A. UMAP of TARGET pAML (n = 1682) samples colored by cytogenetic subtype.

```{r}

df <- data.frame("sample" = colnames(dx), 
                 "fusion" = dx$fusion, 
                 "umap1" = reducedDim(dx, "UMAP")[,1],
                 "umap2" = reducedDim(dx, "UMAP")[,2])

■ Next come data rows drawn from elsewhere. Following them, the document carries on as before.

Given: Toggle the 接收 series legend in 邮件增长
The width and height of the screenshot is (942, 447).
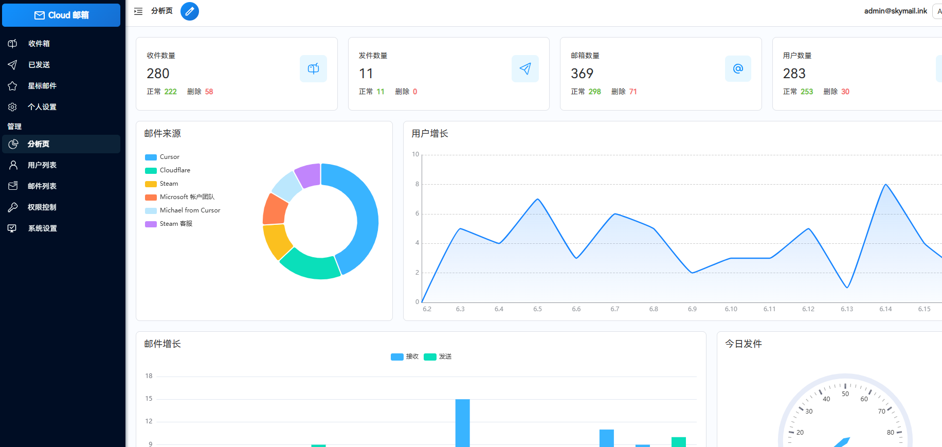Looking at the screenshot, I should [x=405, y=356].
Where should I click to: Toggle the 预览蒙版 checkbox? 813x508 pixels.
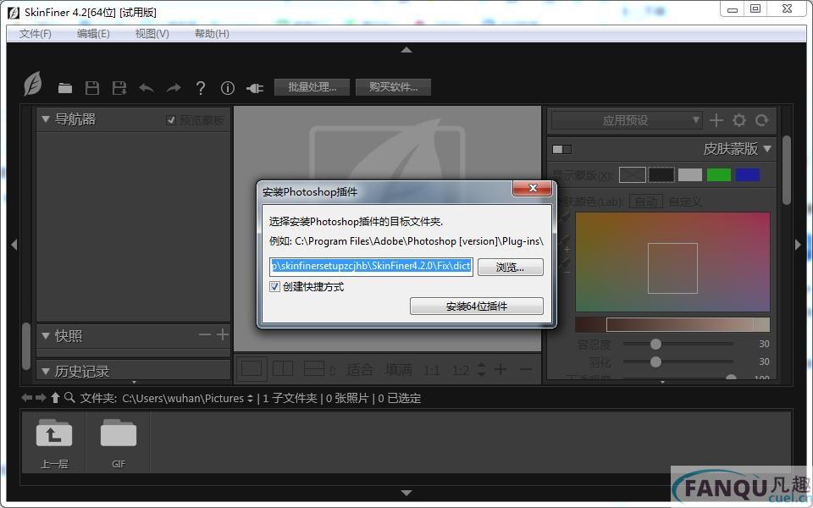coord(172,120)
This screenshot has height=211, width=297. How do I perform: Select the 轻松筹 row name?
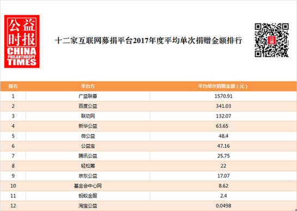[88, 166]
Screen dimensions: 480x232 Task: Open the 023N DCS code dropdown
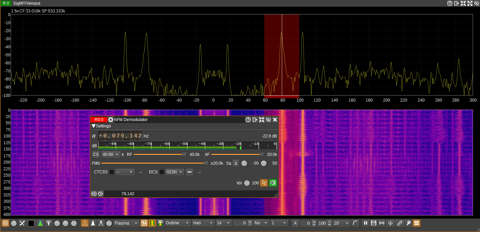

p1 <- ggplot(df, aes(umap1, umap2, color = fusion)) + 
        geom_point() + 
        theme_bw() + 
        theme(aspect.ratio = 1,
              panel.grid = element_blank(),
              panel.border = element_blank(),
              axis.text.x = element_blank(), 
              axis.text.y = element_blank(), 
              axis.title = element_text(hjust = 0, vjust = 0), 
              axis.line = element_line(colour = "black"),
              plot.title = element_text(hjust = 0.5)) +
        labs(x = "UMAP1", 
             y = "UMAP2", 
             color = "Fusion", 
             title = "RNA-seq by fusion status") + 
        theme(axis.ticks = element_blank()) + 
        NULL

df$fus_erg <- as.character(df$fusion)
df$fus_erg[df$fus_erg != "FUS-ERG"] <- "Other"

p2 <- ggplot(df, aes(umap1, umap2, color = fus_erg)) + 
        geom_point() + 
        theme_bw() + 
        theme(aspect.ratio = 1,
              panel.grid = element_blank(),
              panel.border = element_blank(),
              axis.text.x = element_blank(), 
              axis.text.y = element_blank(), 
              axis.title = element_text(hjust = 0, vjust = 0), 
              axis.line = element_line(colour = "black"),
              plot.title = element_text(hjust = 0.5)) +
        labs(x = "UMAP1", 
             y = "UMAP2", 
             color = "Fusion", 
             title = "RNA-seq by fusion status") + 
        theme(axis.ticks = element_blank()) + 
        NULL

library(cowplot)
plot_grid(p1, p2, nrow = 1, align = "v")
ggsave("dx_NMF_updated_umap.png", width = 10, height = 5)

```

B. Association of individual factors with FUS::ERG vs. all other pAML. 

C. Enrichnment of factors in cytogenetic subtypes of pediatric AML.

D. Pathway enrichment for factors associated with allo-SCT response.

E. Antigen presentation and immune response GSEA, FUS::ERG vs. other pAML.